Instructions for the task: Render the records below as a Markdown table with two columns, No. and Text. Give each nonblank line its own row, numbered in order, and leave out blank lines.

Items from a data source

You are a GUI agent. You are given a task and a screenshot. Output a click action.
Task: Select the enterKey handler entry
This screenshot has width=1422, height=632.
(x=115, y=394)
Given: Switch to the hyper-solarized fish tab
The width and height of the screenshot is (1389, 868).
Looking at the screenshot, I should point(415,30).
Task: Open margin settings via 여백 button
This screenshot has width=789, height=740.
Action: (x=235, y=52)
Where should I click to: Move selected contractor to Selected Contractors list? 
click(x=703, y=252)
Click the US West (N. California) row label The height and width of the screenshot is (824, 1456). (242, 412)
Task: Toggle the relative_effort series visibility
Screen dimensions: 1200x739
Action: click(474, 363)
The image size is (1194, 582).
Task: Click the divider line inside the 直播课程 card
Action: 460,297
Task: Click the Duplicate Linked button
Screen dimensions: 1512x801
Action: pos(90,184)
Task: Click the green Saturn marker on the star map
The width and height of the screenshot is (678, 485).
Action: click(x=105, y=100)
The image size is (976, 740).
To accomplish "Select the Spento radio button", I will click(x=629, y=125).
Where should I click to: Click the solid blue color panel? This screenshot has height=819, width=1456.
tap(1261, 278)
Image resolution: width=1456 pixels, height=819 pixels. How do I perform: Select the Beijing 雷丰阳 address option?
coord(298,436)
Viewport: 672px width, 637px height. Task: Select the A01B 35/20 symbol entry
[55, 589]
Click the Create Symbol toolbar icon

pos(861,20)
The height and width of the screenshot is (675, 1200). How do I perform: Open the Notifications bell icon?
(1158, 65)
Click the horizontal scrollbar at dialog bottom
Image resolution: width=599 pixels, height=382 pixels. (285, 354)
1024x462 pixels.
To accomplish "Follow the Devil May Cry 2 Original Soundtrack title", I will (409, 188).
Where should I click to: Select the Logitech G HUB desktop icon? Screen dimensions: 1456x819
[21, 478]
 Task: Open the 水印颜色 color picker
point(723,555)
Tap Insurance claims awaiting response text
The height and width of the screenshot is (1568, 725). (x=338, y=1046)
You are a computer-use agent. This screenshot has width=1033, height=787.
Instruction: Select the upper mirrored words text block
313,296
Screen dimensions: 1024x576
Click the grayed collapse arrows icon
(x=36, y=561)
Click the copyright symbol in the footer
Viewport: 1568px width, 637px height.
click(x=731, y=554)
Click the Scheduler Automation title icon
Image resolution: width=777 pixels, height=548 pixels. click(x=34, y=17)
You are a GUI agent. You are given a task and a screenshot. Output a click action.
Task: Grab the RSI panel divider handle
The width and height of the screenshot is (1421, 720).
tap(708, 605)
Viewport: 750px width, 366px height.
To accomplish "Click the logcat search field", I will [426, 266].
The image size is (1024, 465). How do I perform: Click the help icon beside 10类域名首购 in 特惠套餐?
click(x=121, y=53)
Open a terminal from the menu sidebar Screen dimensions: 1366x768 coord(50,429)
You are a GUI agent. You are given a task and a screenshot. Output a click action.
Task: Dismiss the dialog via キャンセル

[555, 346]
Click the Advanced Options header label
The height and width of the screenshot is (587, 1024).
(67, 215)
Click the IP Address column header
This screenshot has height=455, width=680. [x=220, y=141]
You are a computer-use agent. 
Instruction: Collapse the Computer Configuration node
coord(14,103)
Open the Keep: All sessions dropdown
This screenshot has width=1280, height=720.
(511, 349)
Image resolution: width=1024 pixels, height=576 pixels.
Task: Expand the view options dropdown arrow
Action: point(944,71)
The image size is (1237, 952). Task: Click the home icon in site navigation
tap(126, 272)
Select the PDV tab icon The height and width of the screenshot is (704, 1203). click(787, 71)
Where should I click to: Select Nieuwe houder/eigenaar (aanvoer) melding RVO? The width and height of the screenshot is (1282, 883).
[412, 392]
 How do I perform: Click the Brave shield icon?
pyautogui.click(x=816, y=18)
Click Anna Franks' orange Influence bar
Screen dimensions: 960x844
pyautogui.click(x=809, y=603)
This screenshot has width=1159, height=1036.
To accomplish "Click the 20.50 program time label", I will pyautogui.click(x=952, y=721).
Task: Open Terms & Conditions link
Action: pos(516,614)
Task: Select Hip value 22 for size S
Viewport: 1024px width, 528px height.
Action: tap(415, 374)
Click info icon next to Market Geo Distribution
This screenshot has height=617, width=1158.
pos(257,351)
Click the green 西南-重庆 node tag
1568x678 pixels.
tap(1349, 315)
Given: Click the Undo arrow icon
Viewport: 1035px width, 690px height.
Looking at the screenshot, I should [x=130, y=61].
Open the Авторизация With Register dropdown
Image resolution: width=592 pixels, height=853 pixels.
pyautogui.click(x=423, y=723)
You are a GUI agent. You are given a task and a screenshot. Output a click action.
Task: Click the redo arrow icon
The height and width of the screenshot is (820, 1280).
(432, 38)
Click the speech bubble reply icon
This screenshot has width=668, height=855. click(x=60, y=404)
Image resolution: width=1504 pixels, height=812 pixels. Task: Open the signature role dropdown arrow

Task output:
| No. | Text |
|---|---|
| 1 | You are a GUI agent. You are given a task and a screenshot. Output a click action. |
| 2 | Task: Select the enterKey handler entry |
| 3 | This screenshot has width=1422, height=632. |
| 4 | (x=115, y=394) |
| 5 | Given: Switch to the hyper-solarized fish tab |
| 6 | The width and height of the screenshot is (1389, 868). |
| 7 | Looking at the screenshot, I should point(415,30). |
| 8 | Task: Open margin settings via 여백 button |
| 9 | This screenshot has width=789, height=740. |
| 10 | Action: (x=235, y=52) |
| 11 | Where should I click to: Move selected contractor to Selected Contractors list?  |
| 12 | click(x=703, y=252) |
| 13 | Click the US West (N. California) row label The height and width of the screenshot is (824, 1456). (242, 412) |
| 14 | Task: Toggle the relative_effort series visibility |
| 15 | Screen dimensions: 1200x739 |
| 16 | Action: click(474, 363) |
| 17 | The image size is (1194, 582). |
| 18 | Task: Click the divider line inside the 直播课程 card |
| 19 | Action: 460,297 |
| 20 | Task: Click the Duplicate Linked button |
| 21 | Screen dimensions: 1512x801 |
| 22 | Action: pos(90,184) |
| 23 | Task: Click the green Saturn marker on the star map |
| 24 | The width and height of the screenshot is (678, 485). |
| 25 | Action: click(x=105, y=100) |
| 26 | The image size is (976, 740). |
| 27 | To accomplish "Select the Spento radio button", I will click(x=629, y=125). |
| 28 | Where should I click to: Click the solid blue color panel? This screenshot has height=819, width=1456. |
| 29 | tap(1261, 278) |
| 30 | Image resolution: width=1456 pixels, height=819 pixels. How do I perform: Select the Beijing 雷丰阳 address option? |
| 31 | coord(298,436) |
| 32 | Viewport: 672px width, 637px height. Task: Select the A01B 35/20 symbol entry |
| 33 | [55, 589] |
| 34 | Click the Create Symbol toolbar icon |
| 35 | pos(861,20) |
| 36 | The height and width of the screenshot is (675, 1200). How do I perform: Open the Notifications bell icon? |
| 37 | (1158, 65) |
| 38 | Click the horizontal scrollbar at dialog bottom |
| 39 | Image resolution: width=599 pixels, height=382 pixels. (285, 354) |
| 40 | 1024x462 pixels. |
| 41 | To accomplish "Follow the Devil May Cry 2 Original Soundtrack title", I will (409, 188). |
| 42 | Where should I click to: Select the Logitech G HUB desktop icon? Screen dimensions: 1456x819 |
| 43 | [21, 478] |
| 44 |  Task: Open the 水印颜色 color picker |
| 45 | point(723,555) |
| 46 | Tap Insurance claims awaiting response text |
| 47 | The height and width of the screenshot is (1568, 725). (x=338, y=1046) |
| 48 | You are a computer-use agent. This screenshot has width=1033, height=787. |
| 49 | Instruction: Select the upper mirrored words text block |
| 50 | 313,296 |
| 51 | Screen dimensions: 1024x576 |
| 52 | Click the grayed collapse arrows icon |
| 53 | (x=36, y=561) |
| 54 | Click the copyright symbol in the footer |
| 55 | Viewport: 1568px width, 637px height. |
| 56 | click(x=731, y=554) |
| 57 | Click the Scheduler Automation title icon |
| 58 | Image resolution: width=777 pixels, height=548 pixels. click(x=34, y=17) |
| 59 | You are a GUI agent. You are given a task and a screenshot. Output a click action. |
| 60 | Task: Grab the RSI panel divider handle |
| 61 | The width and height of the screenshot is (1421, 720). |
| 62 | tap(708, 605) |
| 63 | Viewport: 750px width, 366px height. |
| 64 | To accomplish "Click the logcat search field", I will [426, 266]. |
| 65 | The image size is (1024, 465). How do I perform: Click the help icon beside 10类域名首购 in 特惠套餐? |
| 66 | click(x=121, y=53) |
| 67 | Open a terminal from the menu sidebar Screen dimensions: 1366x768 coord(50,429) |
| 68 | You are a GUI agent. You are given a task and a screenshot. Output a click action. |
| 69 | Task: Dismiss the dialog via キャンセル |
| 70 | [555, 346] |
| 71 | Click the Advanced Options header label |
| 72 | The height and width of the screenshot is (587, 1024). |
| 73 | (67, 215) |
| 74 | Click the IP Address column header |
| 75 | This screenshot has height=455, width=680. [x=220, y=141] |
| 76 | You are a computer-use agent.  |
| 77 | Instruction: Collapse the Computer Configuration node |
| 78 | coord(14,103) |
| 79 | Open the Keep: All sessions dropdown |
| 80 | This screenshot has width=1280, height=720. |
| 81 | (511, 349) |
| 82 | Image resolution: width=1024 pixels, height=576 pixels. |
| 83 | Task: Expand the view options dropdown arrow |
| 84 | Action: point(944,71) |
| 85 | The image size is (1237, 952). Task: Click the home icon in site navigation |
| 86 | tap(126, 272) |
| 87 | Select the PDV tab icon The height and width of the screenshot is (704, 1203). click(787, 71) |
| 88 | Where should I click to: Select Nieuwe houder/eigenaar (aanvoer) melding RVO? The width and height of the screenshot is (1282, 883). |
| 89 | [412, 392] |
| 90 |  How do I perform: Click the Brave shield icon? |
| 91 | pyautogui.click(x=816, y=18) |
| 92 | Click Anna Franks' orange Influence bar |
| 93 | Screen dimensions: 960x844 |
| 94 | pyautogui.click(x=809, y=603) |
| 95 | This screenshot has width=1159, height=1036. |
| 96 | To accomplish "Click the 20.50 program time label", I will pyautogui.click(x=952, y=721). |
| 97 | Task: Open Terms & Conditions link |
| 98 | Action: pos(516,614) |
| 99 | Task: Select Hip value 22 for size S |
| 100 | Viewport: 1024px width, 528px height. |
| 101 | Action: tap(415, 374) |
| 102 | Click info icon next to Market Geo Distribution |
| 103 | This screenshot has height=617, width=1158. |
| 104 | pos(257,351) |
| 105 | Click the green 西南-重庆 node tag |
| 106 | 1568x678 pixels. |
| 107 | tap(1349, 315) |
| 108 | Given: Click the Undo arrow icon |
| 109 | Viewport: 1035px width, 690px height. |
| 110 | Looking at the screenshot, I should [x=130, y=61]. |
| 111 | Open the Авторизация With Register dropdown |
| 112 | Image resolution: width=592 pixels, height=853 pixels. |
| 113 | pyautogui.click(x=423, y=723) |
| 114 | You are a GUI agent. You are given a task and a screenshot. Output a click action. |
| 115 | Task: Click the redo arrow icon |
| 116 | The height and width of the screenshot is (820, 1280). |
| 117 | (432, 38) |
| 118 | Click the speech bubble reply icon |
| 119 | This screenshot has width=668, height=855. click(x=60, y=404) |
| 120 | Image resolution: width=1504 pixels, height=812 pixels. Task: Open the signature role dropdown arrow |